Short task —
Substitute "What should I click to:" for every "How do I perform:" in the entries below. Keep everything else unchanged.
# Start of Excerpted records
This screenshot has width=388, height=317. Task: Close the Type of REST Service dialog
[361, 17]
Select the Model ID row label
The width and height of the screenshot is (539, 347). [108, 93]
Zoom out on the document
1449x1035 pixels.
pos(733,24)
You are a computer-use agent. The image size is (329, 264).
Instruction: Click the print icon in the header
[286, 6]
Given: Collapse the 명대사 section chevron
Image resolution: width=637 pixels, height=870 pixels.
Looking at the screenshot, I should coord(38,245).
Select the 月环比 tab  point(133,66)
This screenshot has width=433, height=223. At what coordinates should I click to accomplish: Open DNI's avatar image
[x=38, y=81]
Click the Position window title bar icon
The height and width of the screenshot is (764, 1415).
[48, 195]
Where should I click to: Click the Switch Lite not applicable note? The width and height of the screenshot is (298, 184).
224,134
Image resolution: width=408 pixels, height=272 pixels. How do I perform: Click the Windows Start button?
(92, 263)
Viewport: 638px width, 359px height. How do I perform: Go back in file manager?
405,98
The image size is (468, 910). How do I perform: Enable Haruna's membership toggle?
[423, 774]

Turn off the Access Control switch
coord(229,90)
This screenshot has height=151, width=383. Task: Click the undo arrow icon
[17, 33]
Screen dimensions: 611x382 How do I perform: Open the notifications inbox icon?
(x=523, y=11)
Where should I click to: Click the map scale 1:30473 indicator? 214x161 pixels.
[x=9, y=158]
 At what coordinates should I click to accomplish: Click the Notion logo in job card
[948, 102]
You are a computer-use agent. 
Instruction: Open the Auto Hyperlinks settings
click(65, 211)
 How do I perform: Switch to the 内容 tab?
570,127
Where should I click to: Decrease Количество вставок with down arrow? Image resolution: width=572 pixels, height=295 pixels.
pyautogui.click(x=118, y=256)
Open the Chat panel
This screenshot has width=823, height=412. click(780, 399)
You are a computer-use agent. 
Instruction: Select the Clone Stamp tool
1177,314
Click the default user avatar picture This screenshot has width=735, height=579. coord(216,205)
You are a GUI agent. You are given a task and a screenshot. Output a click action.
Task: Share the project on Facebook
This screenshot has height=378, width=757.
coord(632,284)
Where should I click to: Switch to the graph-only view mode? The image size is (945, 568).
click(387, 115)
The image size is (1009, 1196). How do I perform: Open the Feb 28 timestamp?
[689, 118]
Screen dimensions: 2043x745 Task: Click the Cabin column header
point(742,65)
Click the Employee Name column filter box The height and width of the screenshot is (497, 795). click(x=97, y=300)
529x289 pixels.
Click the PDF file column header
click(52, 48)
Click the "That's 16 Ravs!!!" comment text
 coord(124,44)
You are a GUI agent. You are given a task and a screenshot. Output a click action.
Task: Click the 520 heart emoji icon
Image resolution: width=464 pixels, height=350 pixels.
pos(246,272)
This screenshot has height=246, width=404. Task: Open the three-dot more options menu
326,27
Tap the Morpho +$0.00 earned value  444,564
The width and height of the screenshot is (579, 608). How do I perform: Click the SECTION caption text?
# End of Excerpted records
Solution for this exercise —
This screenshot has width=388, height=317. Task: Close the Type of REST Service dialog
[361, 17]
Select the Model ID row label
The width and height of the screenshot is (539, 347). [108, 93]
Zoom out on the document
1449x1035 pixels.
pos(733,24)
You are a computer-use agent. The image size is (329, 264).
Instruction: Click the print icon in the header
[286, 6]
Given: Collapse the 명대사 section chevron
Image resolution: width=637 pixels, height=870 pixels.
Looking at the screenshot, I should coord(38,245).
Select the 月环比 tab  point(133,66)
This screenshot has width=433, height=223. At what coordinates should I click to accomplish: Open DNI's avatar image
[x=38, y=81]
Click the Position window title bar icon
The height and width of the screenshot is (764, 1415).
[48, 195]
Where should I click to: Click the Switch Lite not applicable note? The width and height of the screenshot is (298, 184).
224,134
Image resolution: width=408 pixels, height=272 pixels. What should I click to: Click the Windows Start button?
(92, 263)
Viewport: 638px width, 359px height. What should I click to: Go back in file manager?
405,98
The image size is (468, 910). What should I click to: Enable Haruna's membership toggle?
[423, 774]

Turn off the Access Control switch
coord(229,90)
This screenshot has height=151, width=383. Task: Click the undo arrow icon
[17, 33]
Screen dimensions: 611x382 What should I click to: Open the notifications inbox icon?
(x=523, y=11)
Where should I click to: Click the map scale 1:30473 indicator? 214x161 pixels.
[x=9, y=158]
 At what coordinates should I click to accomplish: Click the Notion logo in job card
[948, 102]
You are a computer-use agent. 
Instruction: Open the Auto Hyperlinks settings
click(65, 211)
 What should I click to: Switch to the 内容 tab?
570,127
Where should I click to: Decrease Количество вставок with down arrow? Image resolution: width=572 pixels, height=295 pixels.
pyautogui.click(x=118, y=256)
Open the Chat panel
This screenshot has width=823, height=412. click(780, 399)
You are a computer-use agent. 
Instruction: Select the Clone Stamp tool
1177,314
Click the default user avatar picture This screenshot has width=735, height=579. coord(216,205)
You are a GUI agent. You are given a task and a screenshot. Output a click action.
Task: Share the project on Facebook
This screenshot has height=378, width=757.
coord(632,284)
Where should I click to: Switch to the graph-only view mode? The image size is (945, 568).
click(387, 115)
The image size is (1009, 1196). What should I click to: Open the Feb 28 timestamp?
[689, 118]
Screen dimensions: 2043x745 Task: Click the Cabin column header
point(742,65)
Click the Employee Name column filter box The height and width of the screenshot is (497, 795). click(x=97, y=300)
529x289 pixels.
Click the PDF file column header
click(52, 48)
Click the "That's 16 Ravs!!!" comment text
 coord(124,44)
You are a GUI agent. You are given a task and a screenshot. Output a click action.
Task: Click the 520 heart emoji icon
Image resolution: width=464 pixels, height=350 pixels.
pos(246,272)
This screenshot has height=246, width=404. Task: Open the three-dot more options menu
326,27
Tap the Morpho +$0.00 earned value  444,564
The width and height of the screenshot is (579, 608). What should I click to: Click the SECTION caption text?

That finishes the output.